Even pregnant women can do Kegel exercises to prevent urinary incontinence. Women who are having problems reaching orgasm may also use these exercises along with sex therapy. Women’s heath and exercise in generally is important for the health of every woman.
How to start Kegel exercises
It may take some time and practice, but you can make things easier by finding the right muscles, perfecting your technique, maintaining your focus, and repeating the procedure regularly. First, you need to start by identifying your pelvic floor muscles. Do this by stopping urination in midstream. If you do this successfully, you already know where the pelvic floor muscles are.
Next, perfect your technique. Start by empting your bladder and lying on your back. Tighten the pelvic floor muscles and hold the contraction for about five seconds. Follow this with five minutes of relaxation. Repeat the procedure five times in a row. Once you’ve done that, repeat the procedure and try hold the contraction for ten seconds and relax for another ten seconds.

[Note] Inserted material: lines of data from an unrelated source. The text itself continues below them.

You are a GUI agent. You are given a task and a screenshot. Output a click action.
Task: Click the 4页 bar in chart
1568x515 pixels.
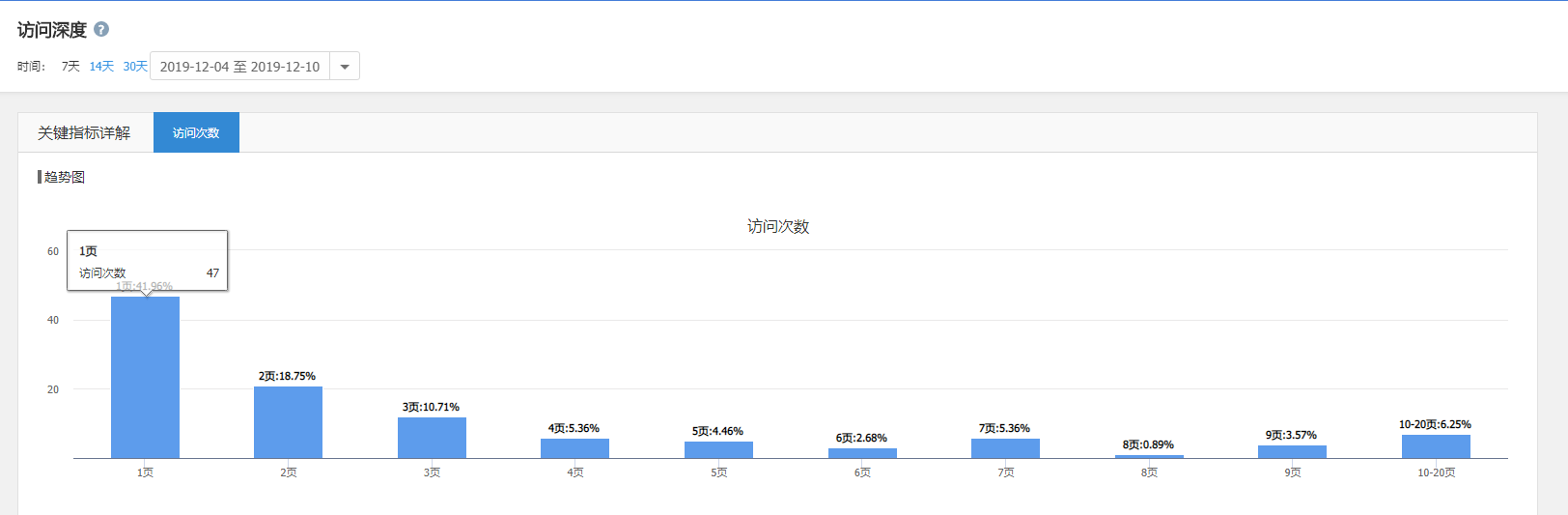[574, 448]
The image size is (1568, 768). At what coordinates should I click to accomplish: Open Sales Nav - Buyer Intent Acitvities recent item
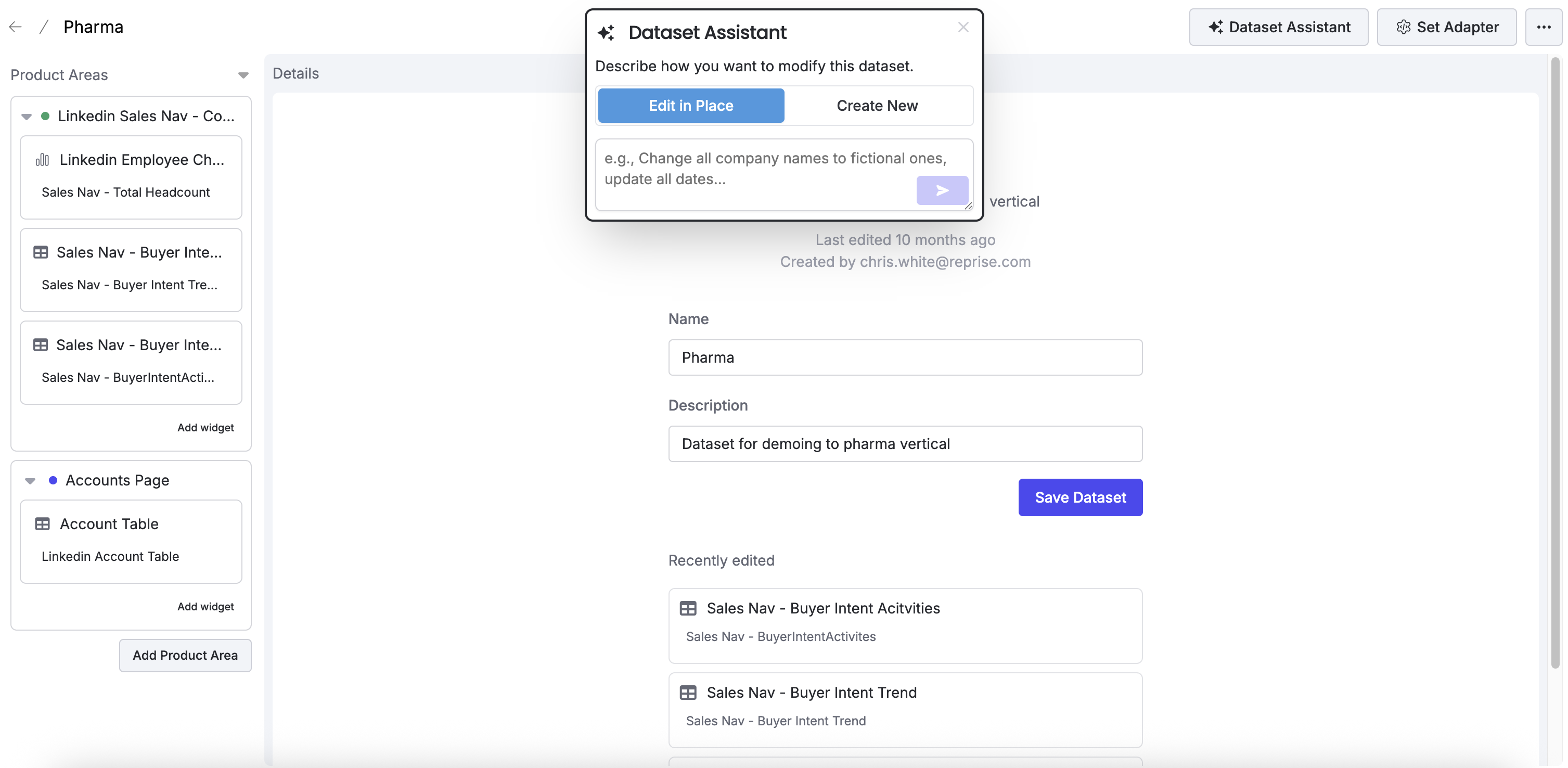[x=905, y=625]
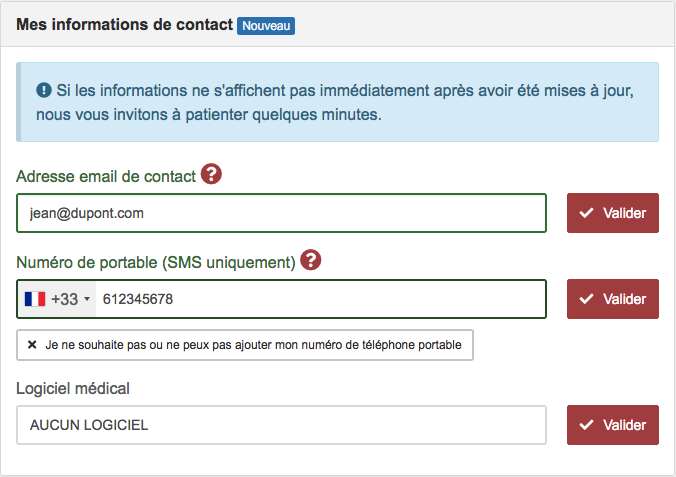Focus the jean@dupont.com email field

[282, 213]
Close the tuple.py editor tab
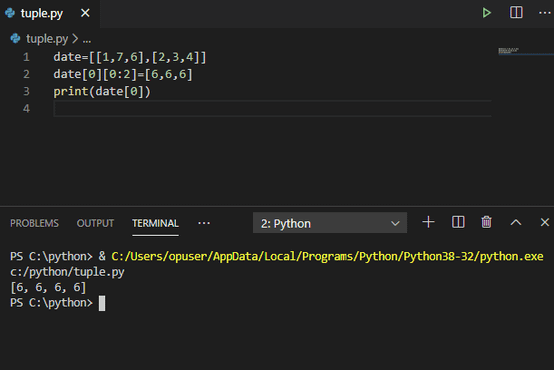 click(85, 13)
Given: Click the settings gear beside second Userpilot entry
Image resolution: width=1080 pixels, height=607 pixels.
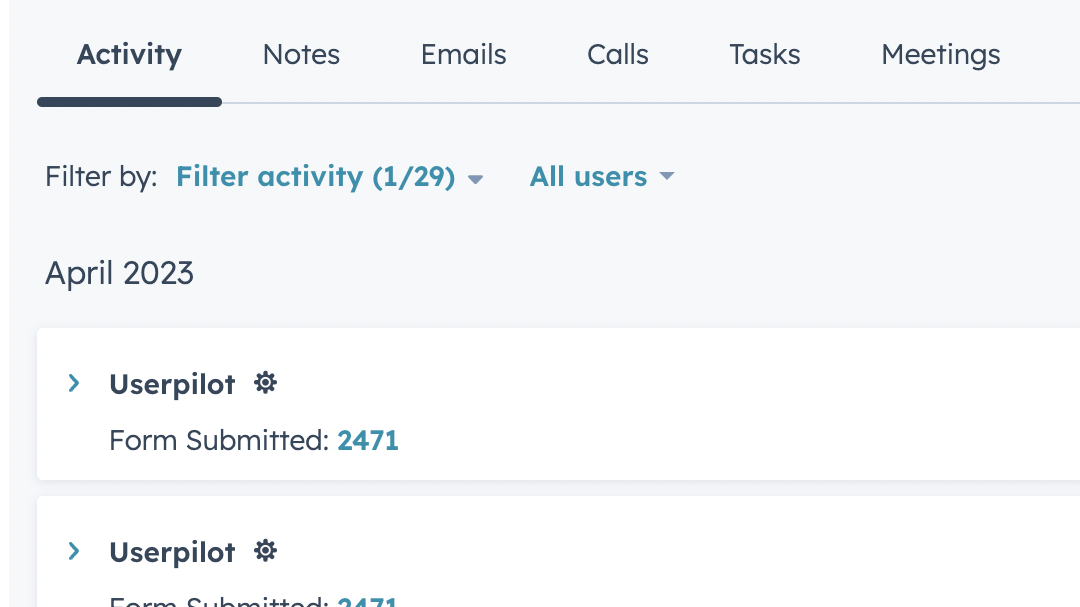Looking at the screenshot, I should coord(265,551).
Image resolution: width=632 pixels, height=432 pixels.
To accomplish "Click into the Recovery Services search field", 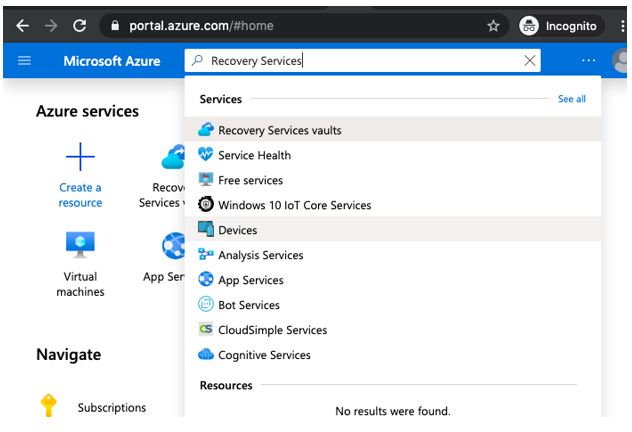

You need to learn to focus on the pelvic floor muscles and avoid flexing other muscles in the thighs, buttocks, or abdomen. Also try to breathe freely while doing the exercise.
It’s important to note that you should not do Kegel exercises to stop and start your urine stream. Doing this may actually weaken the muscles and make you more prone to urinary tract infection and incomplete emptying of the bladder.
Frequency and results of Kegel exercises
For best results, add Kegel exercises to your regular routine. Since it can be done discreetly, you can do it while you’re resting or even when you’re working. For example, you could do a couple of sets while you’re checking your email.
After regular Kegel exercises, results will begin to show. Within a few months you will have less frequent urine leakage. Don’t stop doing the exercises then. Continue with it and make it a permanent routine.
If Kegel exercises don’t seem to be helping, you might want to consider asking for some advice from a professional. Your doctor or health care provider could help you locate the correct muscles and give you some feedback on how you’re doing the exercise. Biofeedback training can be done by doctors. This is done by inserting a small probe in the vagina or rectum. This monitor measures the pelvic floor activity while you relax and contract the muscles, helping you see if you are working the right muscles properly.